Poco male, perché il gioco vale la candela: Pioneer Works, Center for art and innovation, ospita la prima edizione newyorchese di 1:54 Contemporary African Art Fair (già in scena a Londra).
Tra le gallerie c’è anche l’italiana Primo Marella, di Milano, con una serie di bei pezzi tra cui il tessile di Abdoulaye Konate, nato in Mali nel ’53, qui esposto con Nécrologie annoncée d’un fanatisme religieux, in cui lo scenario di sciabole ricamate si mixa con frammenti delle bandiere europee, statunitensi, francesi e cinesi.
Lawrence Lemaona alla galleria Afronova propone slogan politici su tessuti e Billie Zangewa riflette sulla condizione della donna, di colore ovviamente, nel suo ruolo di madre e angelo del focolare: anche in questo caso l’opera è realizzata su una tela di seta, dove le figure sono il risultato di assemblaggi cromatici di stoffe. In questo caso il titolo è Ma vie en rose, ma l’unico rosa della donna alle prese con cucina e prole è quello delle pareti della stanza.
Ci sono poi le piccole riflessioni sui materiali della società dei consumi messe in assemblaggi dal nigeriano Olu Amoda, davvero poetici e proposti da Art Twenty One, e le fotografie di Edson Chagas (foto sopra), presentato dalla bresciana A Palazzo Gallery, che copre il volto di una serie di persone con le maschere della tradizione dell’Angola. Vi dice qualcosa questo artista? E avete ragione, perché era uno dei protagonisti del Padiglione del Paese africano premiato alla Biennale 2013 con il Leone d’Oro come migliore partecipazione nazionale.
«Conoscevamo già il format della fiera, abbiamo già partecipanto, e ci piace perché è a misura d’uomo. Il clima è ottimo, il pubblico che arriva è decisamente interessato a conoscere gli artisti che proponiamo», ci dicono le galleriste, che per questa occasione hanno inaugurato anche una collaborazione con Crane projects (Creative Africa Network) di Londra.

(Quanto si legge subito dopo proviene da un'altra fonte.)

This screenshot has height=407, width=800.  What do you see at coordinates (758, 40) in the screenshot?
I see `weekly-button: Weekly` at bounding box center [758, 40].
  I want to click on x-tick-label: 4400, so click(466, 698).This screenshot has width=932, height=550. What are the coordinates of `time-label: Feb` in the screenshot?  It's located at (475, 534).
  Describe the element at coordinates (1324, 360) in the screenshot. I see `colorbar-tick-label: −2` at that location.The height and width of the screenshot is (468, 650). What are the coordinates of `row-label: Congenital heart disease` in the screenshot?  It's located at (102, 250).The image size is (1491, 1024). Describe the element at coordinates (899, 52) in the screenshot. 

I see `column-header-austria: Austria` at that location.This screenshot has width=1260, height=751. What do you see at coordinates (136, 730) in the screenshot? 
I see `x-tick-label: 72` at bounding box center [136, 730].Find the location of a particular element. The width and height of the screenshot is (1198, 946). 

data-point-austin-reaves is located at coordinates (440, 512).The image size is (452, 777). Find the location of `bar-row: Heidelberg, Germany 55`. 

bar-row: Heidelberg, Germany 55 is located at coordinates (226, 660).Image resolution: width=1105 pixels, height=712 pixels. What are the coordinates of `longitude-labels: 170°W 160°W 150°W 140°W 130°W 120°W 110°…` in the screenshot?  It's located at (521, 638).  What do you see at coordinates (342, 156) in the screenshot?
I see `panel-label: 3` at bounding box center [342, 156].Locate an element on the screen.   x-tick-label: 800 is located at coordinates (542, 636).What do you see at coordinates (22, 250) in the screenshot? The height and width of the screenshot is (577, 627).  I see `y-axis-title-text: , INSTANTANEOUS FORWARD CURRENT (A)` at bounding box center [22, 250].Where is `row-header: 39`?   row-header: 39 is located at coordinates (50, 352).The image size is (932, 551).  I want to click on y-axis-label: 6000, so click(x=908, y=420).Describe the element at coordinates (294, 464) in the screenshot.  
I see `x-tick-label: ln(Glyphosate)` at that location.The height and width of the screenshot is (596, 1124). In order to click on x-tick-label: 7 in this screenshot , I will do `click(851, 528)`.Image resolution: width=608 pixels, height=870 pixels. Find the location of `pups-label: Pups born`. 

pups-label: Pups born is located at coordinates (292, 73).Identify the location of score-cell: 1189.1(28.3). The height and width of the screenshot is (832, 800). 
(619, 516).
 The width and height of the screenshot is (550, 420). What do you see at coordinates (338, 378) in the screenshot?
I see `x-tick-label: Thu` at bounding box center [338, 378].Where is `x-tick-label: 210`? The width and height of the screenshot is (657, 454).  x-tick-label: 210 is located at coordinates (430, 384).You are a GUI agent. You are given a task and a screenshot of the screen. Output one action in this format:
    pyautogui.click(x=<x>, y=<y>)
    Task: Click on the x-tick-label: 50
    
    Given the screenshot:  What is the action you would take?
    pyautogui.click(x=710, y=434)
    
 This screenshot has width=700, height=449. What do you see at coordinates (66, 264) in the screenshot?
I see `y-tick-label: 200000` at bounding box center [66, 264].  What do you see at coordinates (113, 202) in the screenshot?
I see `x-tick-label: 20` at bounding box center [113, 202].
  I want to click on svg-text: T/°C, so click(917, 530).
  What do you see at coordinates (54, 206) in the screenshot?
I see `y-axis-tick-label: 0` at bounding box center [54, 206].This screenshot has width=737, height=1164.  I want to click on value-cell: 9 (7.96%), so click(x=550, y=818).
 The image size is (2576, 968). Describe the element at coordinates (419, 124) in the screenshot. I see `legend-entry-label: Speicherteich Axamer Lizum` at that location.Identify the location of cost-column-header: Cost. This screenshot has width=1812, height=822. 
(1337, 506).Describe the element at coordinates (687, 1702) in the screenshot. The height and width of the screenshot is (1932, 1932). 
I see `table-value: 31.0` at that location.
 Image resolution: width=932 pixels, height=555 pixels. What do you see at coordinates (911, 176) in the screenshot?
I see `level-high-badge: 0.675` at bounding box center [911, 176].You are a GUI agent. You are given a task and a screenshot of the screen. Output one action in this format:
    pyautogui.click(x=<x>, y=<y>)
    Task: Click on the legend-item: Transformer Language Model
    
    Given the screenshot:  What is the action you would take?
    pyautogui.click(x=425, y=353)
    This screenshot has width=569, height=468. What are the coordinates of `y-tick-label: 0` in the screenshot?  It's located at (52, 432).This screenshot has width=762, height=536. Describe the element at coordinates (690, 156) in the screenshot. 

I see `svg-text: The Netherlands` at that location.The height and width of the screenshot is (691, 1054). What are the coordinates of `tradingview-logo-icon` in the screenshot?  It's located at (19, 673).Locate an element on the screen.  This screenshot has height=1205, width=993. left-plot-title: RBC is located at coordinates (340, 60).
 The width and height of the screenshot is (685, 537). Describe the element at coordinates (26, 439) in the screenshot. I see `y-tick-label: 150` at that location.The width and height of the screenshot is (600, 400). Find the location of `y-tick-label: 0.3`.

Altra opera decisamente poetica è l’installazione di Francois-Xavier Gbré, Installation Gobelet, 2015, dove l’artista (rappresentato da Cécile Fakhoury gallery) isola attraverso fotografie nel classico formato 13×18 particolari architettonici e simili di abitazioni ridotte a semi-ruderi, in Tunisia.
E se per il resto vi sembrerà di scorgere deja vu di Basquiat o Haring, poco importa. Prendetevi una pausa, mangiatevi qualcosa (per esempio pollo alla brace) nel giardino, e salite nella piccola torretta all’interno della quale una ragazza di colore canta blues accompagnata dalla band. Rigorosamente live. Come questa fiera, viva e leggera.

2 Commenti

  1. Buongiorno,
    Anzi tutto vorrei ringraziare Exibart per il paragrafo dedicato al mio lavoro. Ma vorrei chiarire piccole cose un po approssimative.
    Per cominciare, si tratta di un quartiere chiamato Gobélé e non Gobelet. È stato distrutto e sono state buttate fuori oltre 70 000 persone…
    Poi, non ho niente contro il formato 13×18 detto “classico” pero l’installazione è composta di fotografie al formato 12 x 16 cm.
    E io sono mai stato in Tunisia. Tutte le riprese sono fatte in Abidjan, Costa d’Avorio, dove vivo.
    Spero che questo commento vi possa aiutare.